-------- RECORD SET

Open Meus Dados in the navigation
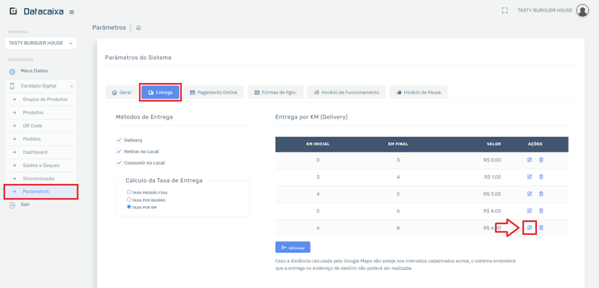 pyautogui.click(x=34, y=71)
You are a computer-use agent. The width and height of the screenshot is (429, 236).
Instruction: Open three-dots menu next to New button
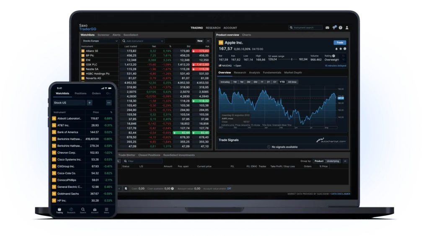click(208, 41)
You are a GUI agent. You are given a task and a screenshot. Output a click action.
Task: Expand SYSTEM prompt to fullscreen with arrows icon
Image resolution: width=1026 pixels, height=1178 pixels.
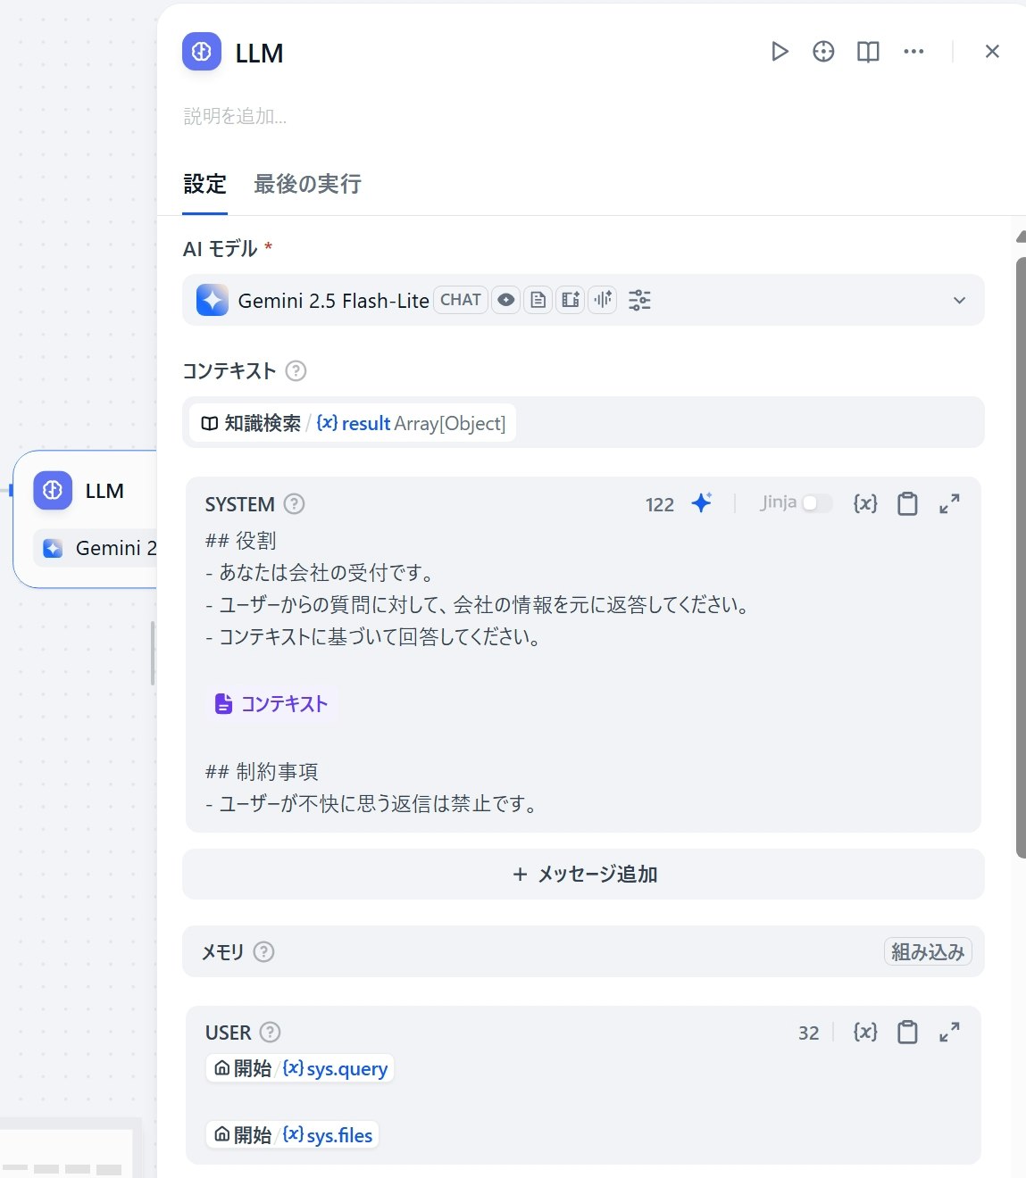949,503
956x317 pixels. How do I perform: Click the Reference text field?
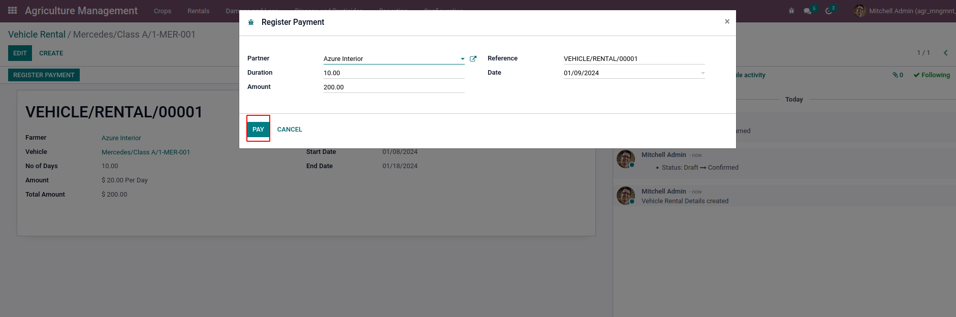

----------------

▶ _PROMPT_
Repeat the entries exactly, pictures left out.

▶ _ANSWER_
Open Meus Dados in the navigation
 pyautogui.click(x=34, y=71)
You are a computer-use agent. The width and height of the screenshot is (429, 236).
Instruction: Open three-dots menu next to New button
click(208, 41)
You are a GUI agent. You are given a task and a screenshot. Output a click action.
Task: Expand SYSTEM prompt to fullscreen with arrows icon
Image resolution: width=1026 pixels, height=1178 pixels.
949,503
956x317 pixels. How do I perform: Click the Reference text field?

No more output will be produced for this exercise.